## TRAVAIL DEMANDÉ
1. Reproduisez le passage du texte sur l'exposition du musée Crozatier qui va de « Le musée Crozatier entonne » à « moderne et contemporain. », ces deux segments compris.
2. Dressez la liste de tous les photographes cités dans le texte sur l'exposition du musée Crozatier.
3. Répondez aux questions suivantes d'après le texte sur l'exposition du musée Crozatier :
(a) Combien d'œuvres le Centre Pompidou a-t-il prêtées au musée Crozatier ?
(b) Quel est le titre de l'œuvre peinte par Alberto Magnelli en 1914 ?
(c) À partir de quelle année Kasimir Malevitch revient-il à la figuration ?

## TEXTE DE RÉFÉRENCE
□ □ □
Le musée Crozatier entonne une ode à la vie rurale
De Georges Braque à Joan Mitchell, en passant par Chagall, Dufy et Balthus, les collections du Centre Pompidou exposées au musée Crozatier proposent une promenade bucolique, entre oeuvres picturales et photographiques. Elles explorent les mutations du monde rural, perçues par les plus grands noms de l’art moderne et contemporain.
Après le succès de l’exposition « Autoportraits. De Cézanne à Van Gogh » (voir EOA n° 601, p. 16) réalisée l’an dernier en partenariat avec le musée d’Orsay et huit institutions de la région Auvergne-Rhône- Alpes, le musée Crozatier engage une nouvelle collaboration en accueillant cette année quatre-vingts oeuvres prêtées par le Centre Pompidou ; ce qui constitue une des préfigurations du programme de diffusion des collections entrepris par le musée national d’Art moderne durant les travaux de rénovation du bâtiment de Renzo Piano et Richard Rogers entre 2025 et 2030. Cette exposition thématique s’organise autour de la représentation de la ruralité, depuis le début du XXe siècle jusqu’à nos jours. Alors que la modernité artistique a longtemps été perçue comme essentiellement urbaine, ce regard inédit porté sur les collections du Centre Pompidou montre à quel point le thème éternel et traditionnel du monde agricole a pu être renouvelé par les artistes les plus célèbres.
Entre figuration et abstraction
Bien que certains peintres du début du XXe siècle reproduisent encore une imagerie conventionnelle de la paysannerie, comme Julio González qui s’inspire pourtant de Puvis de Chavannes, de Gauguin et de Picasso, d’autres artistes s’engagent dans la voie de l’abstraction. Alberto Magnelli, marqué par le cubisme et le futurisme, s’intéresse au monde rural dans ses recherches sur ce qu’il nomme la « demi-figuration ». Son Paysan au parapluie de 1914 rassemble un vocabulaire géométrique et des formes anthropomorphes dans une composition équilibrée et dynamique. La ruralité joue également un rôle majeur pour Kasimir Malevitch. Lorsque ce pionnier de l’abstraction, soumis à la censure stalinienne, revient à la figuration à partir de 1928 avec une série de tableaux aux sujets ruraux, il déclare : « Je suis resté du côté des paysans et je peins dans le style primitif ». Dans le domaine de la photographie, les approches sont tout aussi contrastées, de la description objective de la société recherchée par August Sander aux visages magnifiés par François Kollar, en passant par la douceur poétique et intimiste des vues d’André Kertész. Par ses cadrages audacieux, Jean Roubier exalte le travail agricole et s’inscrit dans la tendance humaniste qui caractérise la photographie française des années 1930.
□ □ □
## DONNÉES FOURNIES
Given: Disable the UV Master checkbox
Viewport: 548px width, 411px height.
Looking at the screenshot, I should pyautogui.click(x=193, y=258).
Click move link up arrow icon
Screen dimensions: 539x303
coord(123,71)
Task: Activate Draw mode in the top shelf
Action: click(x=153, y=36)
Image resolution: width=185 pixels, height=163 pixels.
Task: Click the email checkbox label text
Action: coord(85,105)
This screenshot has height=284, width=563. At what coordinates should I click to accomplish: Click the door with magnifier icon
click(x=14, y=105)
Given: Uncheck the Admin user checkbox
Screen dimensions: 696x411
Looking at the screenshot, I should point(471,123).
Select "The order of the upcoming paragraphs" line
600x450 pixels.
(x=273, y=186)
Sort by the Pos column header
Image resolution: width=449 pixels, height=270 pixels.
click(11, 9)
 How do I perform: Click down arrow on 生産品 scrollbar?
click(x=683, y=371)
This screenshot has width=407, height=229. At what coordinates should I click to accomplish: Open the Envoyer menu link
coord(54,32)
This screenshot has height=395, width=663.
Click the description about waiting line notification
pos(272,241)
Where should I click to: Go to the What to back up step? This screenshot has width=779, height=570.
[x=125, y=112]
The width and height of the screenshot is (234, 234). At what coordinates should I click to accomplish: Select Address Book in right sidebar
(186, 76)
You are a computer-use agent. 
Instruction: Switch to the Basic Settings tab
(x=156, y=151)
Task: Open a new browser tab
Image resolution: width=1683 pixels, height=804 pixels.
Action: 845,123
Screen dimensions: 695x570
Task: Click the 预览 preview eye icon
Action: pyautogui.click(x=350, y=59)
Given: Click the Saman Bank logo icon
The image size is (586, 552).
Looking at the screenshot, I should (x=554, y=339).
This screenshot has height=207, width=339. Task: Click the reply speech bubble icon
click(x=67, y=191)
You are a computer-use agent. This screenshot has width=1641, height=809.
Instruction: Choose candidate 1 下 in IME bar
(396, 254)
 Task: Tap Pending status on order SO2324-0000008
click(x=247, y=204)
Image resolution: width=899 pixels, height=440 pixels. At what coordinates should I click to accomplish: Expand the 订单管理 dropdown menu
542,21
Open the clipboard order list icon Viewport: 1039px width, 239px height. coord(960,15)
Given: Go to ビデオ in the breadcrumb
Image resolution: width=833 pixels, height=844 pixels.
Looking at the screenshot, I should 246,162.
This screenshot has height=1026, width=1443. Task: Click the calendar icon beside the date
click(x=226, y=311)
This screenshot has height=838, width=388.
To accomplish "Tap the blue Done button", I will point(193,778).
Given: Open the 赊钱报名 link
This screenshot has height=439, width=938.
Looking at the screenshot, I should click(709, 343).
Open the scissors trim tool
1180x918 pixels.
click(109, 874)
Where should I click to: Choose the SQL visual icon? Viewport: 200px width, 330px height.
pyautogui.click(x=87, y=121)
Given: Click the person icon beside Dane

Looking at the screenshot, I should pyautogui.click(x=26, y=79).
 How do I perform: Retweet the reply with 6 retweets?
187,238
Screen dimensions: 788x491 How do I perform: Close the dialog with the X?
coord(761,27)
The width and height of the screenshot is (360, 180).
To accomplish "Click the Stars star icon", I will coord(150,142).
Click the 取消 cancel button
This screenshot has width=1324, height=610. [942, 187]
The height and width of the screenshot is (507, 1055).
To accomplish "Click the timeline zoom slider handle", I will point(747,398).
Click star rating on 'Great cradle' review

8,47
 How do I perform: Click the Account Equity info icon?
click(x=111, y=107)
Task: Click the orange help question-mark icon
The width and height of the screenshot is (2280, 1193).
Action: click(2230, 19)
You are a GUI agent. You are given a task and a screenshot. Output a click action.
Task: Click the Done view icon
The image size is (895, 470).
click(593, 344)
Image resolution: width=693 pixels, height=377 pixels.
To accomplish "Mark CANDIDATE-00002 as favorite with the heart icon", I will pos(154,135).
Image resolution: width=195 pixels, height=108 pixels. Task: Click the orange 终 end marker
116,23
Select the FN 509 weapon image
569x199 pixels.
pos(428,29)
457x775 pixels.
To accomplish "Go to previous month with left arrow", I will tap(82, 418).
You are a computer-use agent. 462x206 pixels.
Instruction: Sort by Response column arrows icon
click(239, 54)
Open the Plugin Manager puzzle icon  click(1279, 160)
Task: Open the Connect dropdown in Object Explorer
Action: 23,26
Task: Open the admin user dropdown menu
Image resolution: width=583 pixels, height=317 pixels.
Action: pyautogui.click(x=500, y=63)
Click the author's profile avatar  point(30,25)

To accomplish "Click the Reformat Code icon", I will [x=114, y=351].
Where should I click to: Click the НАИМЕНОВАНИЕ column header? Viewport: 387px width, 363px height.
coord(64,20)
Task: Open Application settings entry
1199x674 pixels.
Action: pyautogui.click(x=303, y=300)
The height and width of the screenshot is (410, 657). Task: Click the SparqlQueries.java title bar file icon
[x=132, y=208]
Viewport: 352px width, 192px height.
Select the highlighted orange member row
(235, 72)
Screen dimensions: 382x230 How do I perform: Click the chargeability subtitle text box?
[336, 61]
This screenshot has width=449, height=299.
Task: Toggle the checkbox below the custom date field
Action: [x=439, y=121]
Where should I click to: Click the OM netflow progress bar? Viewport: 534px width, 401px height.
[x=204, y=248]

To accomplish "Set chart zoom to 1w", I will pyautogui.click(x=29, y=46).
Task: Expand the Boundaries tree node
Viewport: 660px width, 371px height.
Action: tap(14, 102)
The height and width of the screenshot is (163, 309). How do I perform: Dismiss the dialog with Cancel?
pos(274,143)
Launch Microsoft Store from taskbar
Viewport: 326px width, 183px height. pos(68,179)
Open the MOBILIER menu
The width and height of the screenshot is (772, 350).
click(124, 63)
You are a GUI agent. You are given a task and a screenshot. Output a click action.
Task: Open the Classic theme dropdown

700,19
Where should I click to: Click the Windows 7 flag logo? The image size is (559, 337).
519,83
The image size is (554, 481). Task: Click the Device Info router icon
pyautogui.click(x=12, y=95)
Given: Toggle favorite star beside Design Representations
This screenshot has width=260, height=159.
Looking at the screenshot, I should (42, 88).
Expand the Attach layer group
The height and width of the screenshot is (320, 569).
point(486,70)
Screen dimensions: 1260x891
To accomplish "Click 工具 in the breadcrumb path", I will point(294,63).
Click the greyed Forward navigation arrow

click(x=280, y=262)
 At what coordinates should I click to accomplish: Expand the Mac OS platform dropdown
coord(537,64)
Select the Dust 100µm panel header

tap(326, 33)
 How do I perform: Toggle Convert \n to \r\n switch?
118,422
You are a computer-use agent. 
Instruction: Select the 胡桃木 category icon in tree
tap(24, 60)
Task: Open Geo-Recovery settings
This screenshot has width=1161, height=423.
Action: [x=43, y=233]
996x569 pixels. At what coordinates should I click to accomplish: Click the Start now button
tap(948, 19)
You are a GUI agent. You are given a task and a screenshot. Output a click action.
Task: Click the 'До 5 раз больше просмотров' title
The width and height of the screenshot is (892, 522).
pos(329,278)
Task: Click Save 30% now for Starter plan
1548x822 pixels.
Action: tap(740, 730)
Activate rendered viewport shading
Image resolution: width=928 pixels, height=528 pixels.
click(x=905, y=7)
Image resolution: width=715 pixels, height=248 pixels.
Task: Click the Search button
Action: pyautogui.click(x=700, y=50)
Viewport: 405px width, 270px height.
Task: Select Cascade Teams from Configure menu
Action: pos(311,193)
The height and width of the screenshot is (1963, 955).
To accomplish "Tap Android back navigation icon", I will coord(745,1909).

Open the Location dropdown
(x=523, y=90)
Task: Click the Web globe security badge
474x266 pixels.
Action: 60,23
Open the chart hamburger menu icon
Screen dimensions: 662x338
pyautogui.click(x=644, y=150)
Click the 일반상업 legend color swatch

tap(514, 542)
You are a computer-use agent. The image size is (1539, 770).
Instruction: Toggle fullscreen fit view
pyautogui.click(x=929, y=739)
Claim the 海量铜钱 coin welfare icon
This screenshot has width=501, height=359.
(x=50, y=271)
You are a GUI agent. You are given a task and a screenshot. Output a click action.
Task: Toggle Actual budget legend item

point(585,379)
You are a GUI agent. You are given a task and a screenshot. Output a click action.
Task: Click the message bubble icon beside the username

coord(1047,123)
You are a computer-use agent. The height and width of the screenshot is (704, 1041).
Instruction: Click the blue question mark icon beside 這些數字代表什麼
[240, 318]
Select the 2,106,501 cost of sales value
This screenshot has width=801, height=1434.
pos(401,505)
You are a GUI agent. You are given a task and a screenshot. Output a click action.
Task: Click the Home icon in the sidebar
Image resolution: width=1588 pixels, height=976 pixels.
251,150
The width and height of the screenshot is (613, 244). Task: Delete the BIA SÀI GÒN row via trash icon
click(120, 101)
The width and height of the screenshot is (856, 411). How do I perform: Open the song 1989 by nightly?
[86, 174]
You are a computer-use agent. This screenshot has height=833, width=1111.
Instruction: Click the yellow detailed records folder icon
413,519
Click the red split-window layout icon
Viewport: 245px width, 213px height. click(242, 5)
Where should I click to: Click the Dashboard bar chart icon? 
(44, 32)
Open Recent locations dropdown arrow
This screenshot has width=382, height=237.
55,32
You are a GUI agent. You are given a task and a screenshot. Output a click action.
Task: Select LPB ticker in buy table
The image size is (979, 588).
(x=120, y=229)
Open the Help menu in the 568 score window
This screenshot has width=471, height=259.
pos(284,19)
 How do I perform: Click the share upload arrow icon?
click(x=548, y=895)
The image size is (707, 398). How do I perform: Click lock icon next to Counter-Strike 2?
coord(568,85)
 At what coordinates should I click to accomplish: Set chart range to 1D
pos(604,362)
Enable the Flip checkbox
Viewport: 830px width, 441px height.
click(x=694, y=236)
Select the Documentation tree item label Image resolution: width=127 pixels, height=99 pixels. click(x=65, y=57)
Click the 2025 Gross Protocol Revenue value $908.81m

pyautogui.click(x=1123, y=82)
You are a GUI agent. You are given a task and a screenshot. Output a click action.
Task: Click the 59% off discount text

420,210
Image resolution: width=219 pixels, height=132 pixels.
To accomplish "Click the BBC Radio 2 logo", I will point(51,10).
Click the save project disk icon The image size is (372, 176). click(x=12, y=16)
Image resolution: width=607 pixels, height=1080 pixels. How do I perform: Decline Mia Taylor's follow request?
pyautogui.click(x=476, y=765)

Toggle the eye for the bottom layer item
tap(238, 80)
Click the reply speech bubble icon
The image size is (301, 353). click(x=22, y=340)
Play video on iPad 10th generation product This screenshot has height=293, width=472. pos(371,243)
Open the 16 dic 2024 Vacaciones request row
□ □ □
## RÉPONSES PAR CONSIGNE
1.
Le musée Crozatier entonne une ode à la vie rurale
De Georges Braque à Joan Mitchell, en passant par Chagall, Dufy et Balthus, les collections du Centre Pompidou exposées au musée Crozatier proposent une promenade bucolique, entre oeuvres picturales et photographiques. Elles explorent les mutations du monde rural, perçues par les plus grands noms de l’art moderne et contemporain.

2.
August Sander
François Kollar
André Kertész
Jean Roubier

3.
(a) Quatre-vingts œuvres.
(b) Paysan au parapluie.
(c) À partir de 1928.